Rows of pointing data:
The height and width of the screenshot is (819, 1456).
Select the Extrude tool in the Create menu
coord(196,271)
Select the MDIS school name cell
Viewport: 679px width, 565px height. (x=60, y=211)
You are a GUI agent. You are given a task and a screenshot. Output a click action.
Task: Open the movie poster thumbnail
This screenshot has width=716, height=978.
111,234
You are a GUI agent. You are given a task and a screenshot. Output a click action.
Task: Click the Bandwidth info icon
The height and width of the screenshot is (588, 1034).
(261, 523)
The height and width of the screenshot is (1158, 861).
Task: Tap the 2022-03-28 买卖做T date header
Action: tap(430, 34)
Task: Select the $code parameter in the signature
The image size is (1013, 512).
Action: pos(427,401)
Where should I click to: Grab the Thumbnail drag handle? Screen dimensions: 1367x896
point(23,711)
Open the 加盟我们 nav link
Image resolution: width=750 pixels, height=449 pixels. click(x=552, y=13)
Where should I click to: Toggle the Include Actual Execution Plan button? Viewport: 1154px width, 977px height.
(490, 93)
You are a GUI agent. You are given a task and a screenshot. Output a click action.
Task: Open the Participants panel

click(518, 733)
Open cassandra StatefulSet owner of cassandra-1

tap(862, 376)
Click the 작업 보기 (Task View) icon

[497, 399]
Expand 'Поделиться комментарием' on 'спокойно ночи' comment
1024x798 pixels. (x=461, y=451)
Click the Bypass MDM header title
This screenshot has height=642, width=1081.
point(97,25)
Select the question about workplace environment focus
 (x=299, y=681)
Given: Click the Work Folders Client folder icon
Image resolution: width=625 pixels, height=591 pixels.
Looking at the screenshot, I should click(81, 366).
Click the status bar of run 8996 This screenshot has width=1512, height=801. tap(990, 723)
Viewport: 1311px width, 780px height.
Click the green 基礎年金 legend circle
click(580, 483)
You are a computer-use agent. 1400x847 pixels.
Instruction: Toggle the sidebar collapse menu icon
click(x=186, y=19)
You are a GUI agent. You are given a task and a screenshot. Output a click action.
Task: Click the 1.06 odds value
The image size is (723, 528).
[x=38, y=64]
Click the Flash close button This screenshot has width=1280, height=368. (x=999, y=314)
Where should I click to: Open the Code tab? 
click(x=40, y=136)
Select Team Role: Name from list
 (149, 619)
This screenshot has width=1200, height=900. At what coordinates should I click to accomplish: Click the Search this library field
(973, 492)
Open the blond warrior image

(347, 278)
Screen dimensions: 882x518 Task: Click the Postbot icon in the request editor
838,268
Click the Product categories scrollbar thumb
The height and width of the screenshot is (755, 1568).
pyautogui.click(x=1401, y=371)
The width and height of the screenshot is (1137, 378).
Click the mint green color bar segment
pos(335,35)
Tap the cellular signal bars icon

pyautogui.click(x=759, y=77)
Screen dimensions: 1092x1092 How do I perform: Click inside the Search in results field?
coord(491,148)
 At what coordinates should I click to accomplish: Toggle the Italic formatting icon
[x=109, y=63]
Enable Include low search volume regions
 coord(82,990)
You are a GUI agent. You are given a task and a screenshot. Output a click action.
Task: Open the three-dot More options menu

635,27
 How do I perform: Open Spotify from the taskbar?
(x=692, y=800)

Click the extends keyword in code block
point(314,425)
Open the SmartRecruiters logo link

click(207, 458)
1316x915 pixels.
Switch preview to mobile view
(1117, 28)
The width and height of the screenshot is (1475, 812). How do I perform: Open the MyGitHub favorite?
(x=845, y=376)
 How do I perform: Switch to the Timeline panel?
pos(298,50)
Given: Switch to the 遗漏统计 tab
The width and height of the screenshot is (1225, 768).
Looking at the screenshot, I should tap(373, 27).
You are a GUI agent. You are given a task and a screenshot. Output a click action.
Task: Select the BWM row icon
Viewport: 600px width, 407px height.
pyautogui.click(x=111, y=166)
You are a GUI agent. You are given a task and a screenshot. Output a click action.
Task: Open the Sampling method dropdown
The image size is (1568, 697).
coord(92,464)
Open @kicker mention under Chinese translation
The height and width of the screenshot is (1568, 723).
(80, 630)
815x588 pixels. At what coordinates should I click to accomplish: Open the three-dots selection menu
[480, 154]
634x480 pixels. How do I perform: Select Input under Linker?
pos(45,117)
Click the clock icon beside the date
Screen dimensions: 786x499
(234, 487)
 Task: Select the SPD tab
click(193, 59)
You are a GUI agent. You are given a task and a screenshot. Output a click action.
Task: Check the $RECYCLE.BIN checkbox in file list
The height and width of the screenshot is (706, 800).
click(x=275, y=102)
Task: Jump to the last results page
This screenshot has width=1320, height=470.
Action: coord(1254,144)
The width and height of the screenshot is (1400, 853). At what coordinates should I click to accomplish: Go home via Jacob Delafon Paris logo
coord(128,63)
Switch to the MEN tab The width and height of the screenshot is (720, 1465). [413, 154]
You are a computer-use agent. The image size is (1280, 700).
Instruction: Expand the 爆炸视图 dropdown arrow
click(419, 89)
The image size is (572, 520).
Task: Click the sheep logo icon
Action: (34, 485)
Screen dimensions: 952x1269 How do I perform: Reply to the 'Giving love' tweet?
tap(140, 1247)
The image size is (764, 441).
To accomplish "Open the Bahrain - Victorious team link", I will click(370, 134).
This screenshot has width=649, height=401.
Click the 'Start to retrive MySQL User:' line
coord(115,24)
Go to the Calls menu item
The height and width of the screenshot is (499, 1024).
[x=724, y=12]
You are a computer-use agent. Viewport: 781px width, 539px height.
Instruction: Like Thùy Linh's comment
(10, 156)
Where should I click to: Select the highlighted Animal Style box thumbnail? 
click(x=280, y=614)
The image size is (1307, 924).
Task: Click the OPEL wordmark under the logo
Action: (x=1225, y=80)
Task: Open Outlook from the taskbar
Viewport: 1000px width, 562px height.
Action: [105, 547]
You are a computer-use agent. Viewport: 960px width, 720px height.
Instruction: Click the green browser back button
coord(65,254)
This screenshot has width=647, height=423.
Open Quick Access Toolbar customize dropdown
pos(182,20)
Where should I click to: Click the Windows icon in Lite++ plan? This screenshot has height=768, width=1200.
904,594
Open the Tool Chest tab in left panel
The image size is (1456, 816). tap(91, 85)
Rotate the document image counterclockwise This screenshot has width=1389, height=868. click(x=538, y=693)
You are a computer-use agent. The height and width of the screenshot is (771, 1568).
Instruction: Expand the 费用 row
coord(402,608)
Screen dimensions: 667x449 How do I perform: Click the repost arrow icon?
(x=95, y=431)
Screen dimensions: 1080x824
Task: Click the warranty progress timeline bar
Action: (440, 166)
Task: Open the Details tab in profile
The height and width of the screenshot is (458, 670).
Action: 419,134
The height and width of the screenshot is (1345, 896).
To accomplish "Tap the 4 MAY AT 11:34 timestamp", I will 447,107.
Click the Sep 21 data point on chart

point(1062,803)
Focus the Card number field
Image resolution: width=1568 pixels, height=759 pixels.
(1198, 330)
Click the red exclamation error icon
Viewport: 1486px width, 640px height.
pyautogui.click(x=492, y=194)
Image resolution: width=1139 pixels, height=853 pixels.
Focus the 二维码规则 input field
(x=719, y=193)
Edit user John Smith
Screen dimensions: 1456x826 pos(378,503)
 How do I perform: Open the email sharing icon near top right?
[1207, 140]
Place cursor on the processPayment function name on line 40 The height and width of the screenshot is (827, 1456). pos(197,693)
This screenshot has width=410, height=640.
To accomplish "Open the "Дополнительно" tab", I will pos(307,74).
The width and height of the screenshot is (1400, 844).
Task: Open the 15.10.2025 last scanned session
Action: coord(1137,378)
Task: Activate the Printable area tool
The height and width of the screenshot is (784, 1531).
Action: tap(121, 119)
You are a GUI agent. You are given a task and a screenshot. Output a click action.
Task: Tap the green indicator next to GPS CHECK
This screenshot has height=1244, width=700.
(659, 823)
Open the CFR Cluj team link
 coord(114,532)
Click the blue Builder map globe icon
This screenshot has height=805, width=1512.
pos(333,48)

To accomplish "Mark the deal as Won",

Task requirements:
Reproduce the rows above word for word, beginning at the first line and continuing through the line that contains "click(x=186, y=19)".

Task response:
The height and width of the screenshot is (819, 1456).
Select the Extrude tool in the Create menu
coord(196,271)
Select the MDIS school name cell
Viewport: 679px width, 565px height. (x=60, y=211)
You are a GUI agent. You are given a task and a screenshot. Output a click action.
Task: Open the movie poster thumbnail
This screenshot has width=716, height=978.
111,234
You are a GUI agent. You are given a task and a screenshot. Output a click action.
Task: Click the Bandwidth info icon
The height and width of the screenshot is (588, 1034).
(261, 523)
The height and width of the screenshot is (1158, 861).
Task: Tap the 2022-03-28 买卖做T date header
Action: tap(430, 34)
Task: Select the $code parameter in the signature
The image size is (1013, 512).
Action: pos(427,401)
Where should I click to: Grab the Thumbnail drag handle? Screen dimensions: 1367x896
point(23,711)
Open the 加盟我们 nav link
Image resolution: width=750 pixels, height=449 pixels. click(x=552, y=13)
Where should I click to: Toggle the Include Actual Execution Plan button? Viewport: 1154px width, 977px height.
(490, 93)
You are a GUI agent. You are given a task and a screenshot. Output a click action.
Task: Open the Participants panel

click(518, 733)
Open cassandra StatefulSet owner of cassandra-1

tap(862, 376)
Click the 작업 보기 (Task View) icon

[497, 399]
Expand 'Поделиться комментарием' on 'спокойно ночи' comment
1024x798 pixels. (x=461, y=451)
Click the Bypass MDM header title
This screenshot has height=642, width=1081.
point(97,25)
Select the question about workplace environment focus
 (x=299, y=681)
Given: Click the Work Folders Client folder icon
Image resolution: width=625 pixels, height=591 pixels.
Looking at the screenshot, I should click(81, 366).
Click the status bar of run 8996 This screenshot has width=1512, height=801. tap(990, 723)
Viewport: 1311px width, 780px height.
Click the green 基礎年金 legend circle
click(580, 483)
You are a computer-use agent. 1400x847 pixels.
Instruction: Toggle the sidebar collapse menu icon
click(x=186, y=19)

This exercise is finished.